Последний урок литературы. – Когда я смотрю на классические портреты Пушкина и Лермонтова, а они всегда одни и те же во всех официальных учреждениях: от средней российской школы до мюнхенской Толстовской библиотеки, всегда висят по соседству, всегда хрестоматийно-поучительны и всегда призваны продемонстрировать убийственную унылость отечественного преподавания литературы, – так вот, всякий раз, глядя на них, я вспоминаю ясновидящую фрау Кирхгоф: ту самую, у которой не однажды бывал Пушкин и один раз Лермонтов, и которая предсказала Пушкину любовь и славу народную, скорое получение денег и продвижение по службе, две ссылки, фатальную женитьбу, а самое главное, опасность от белой лошади, белой головы и белого человека (портрет Дантеса верхом), – Лермонтову же она предсказала одну только скорую неизбежную смерть.
Это были два классических предопределения, мало чем отличавшихся от знаменитых литературных предопределений из «Песни о вещем Олеге», «Фаталиста» или первой главы «Мастера и Маргариты», где получивший предсказание герой делал все, чтобы избежать его, но кармический приговор настигал его с другой и неожиданной стороны: таков композиционный стержень жанра предсказания как такового.

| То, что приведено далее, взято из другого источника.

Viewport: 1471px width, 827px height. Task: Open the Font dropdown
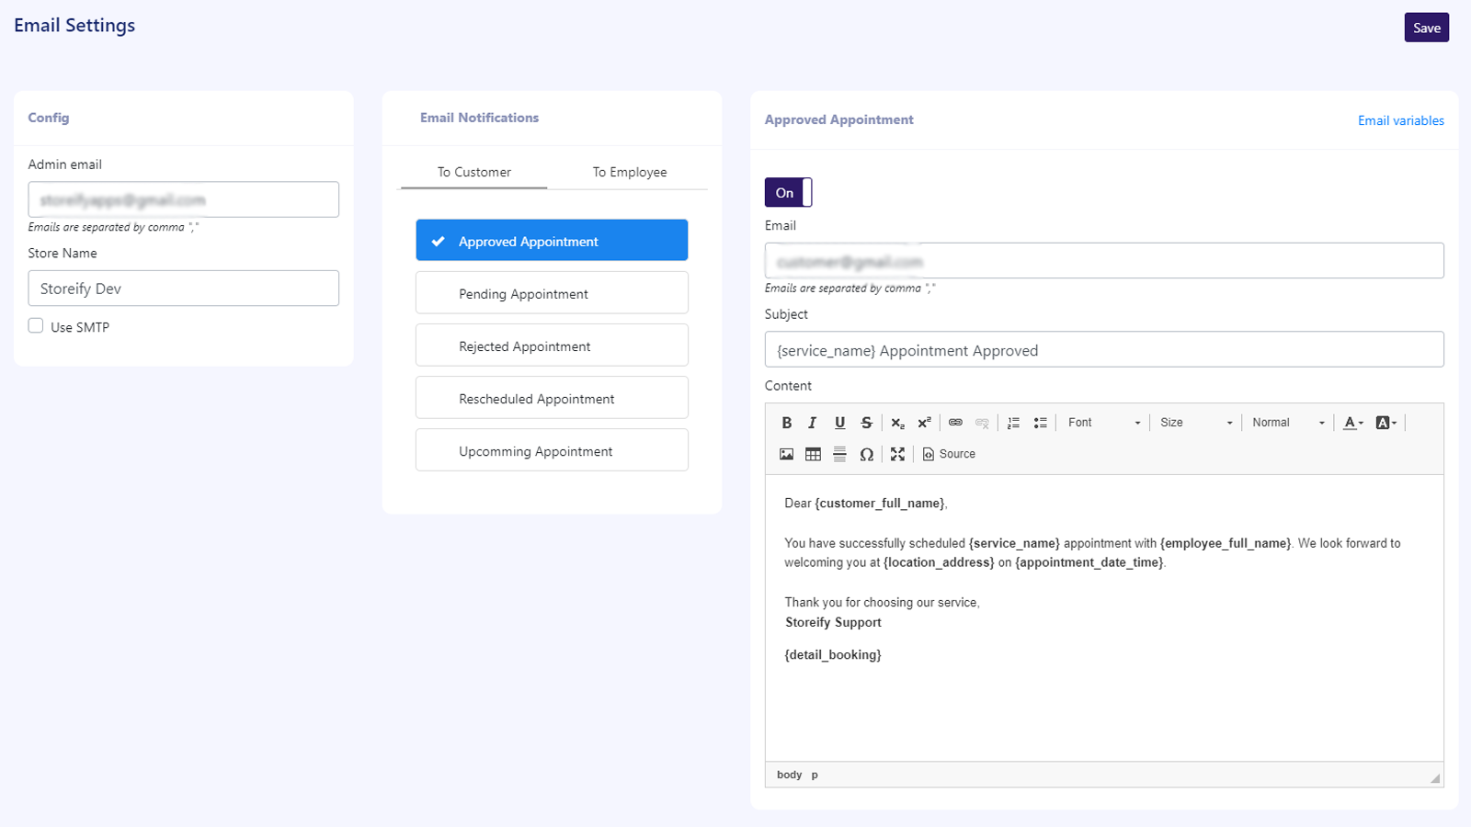tap(1103, 423)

Итак, фрау Кирхгоф ясно предостерегла обоих поэтов, и когда из туманного будущего начали проступать четкие образы их убийц: «белого человека с белой головой на белом коне» для Пушкина и «человека, не умеющего стрелять» для Лермонтова, оба поэта, помнивших о предсказании, должны были догадываться, что близится их последний час, однако они не только с готовностью, но даже с некоторым усердием, если не сказать: со страстью пошли ему навстречу: Пушкин – чтобы испытать судьбу, Лермонтов – тоже, но заодно и покончить с жизнью.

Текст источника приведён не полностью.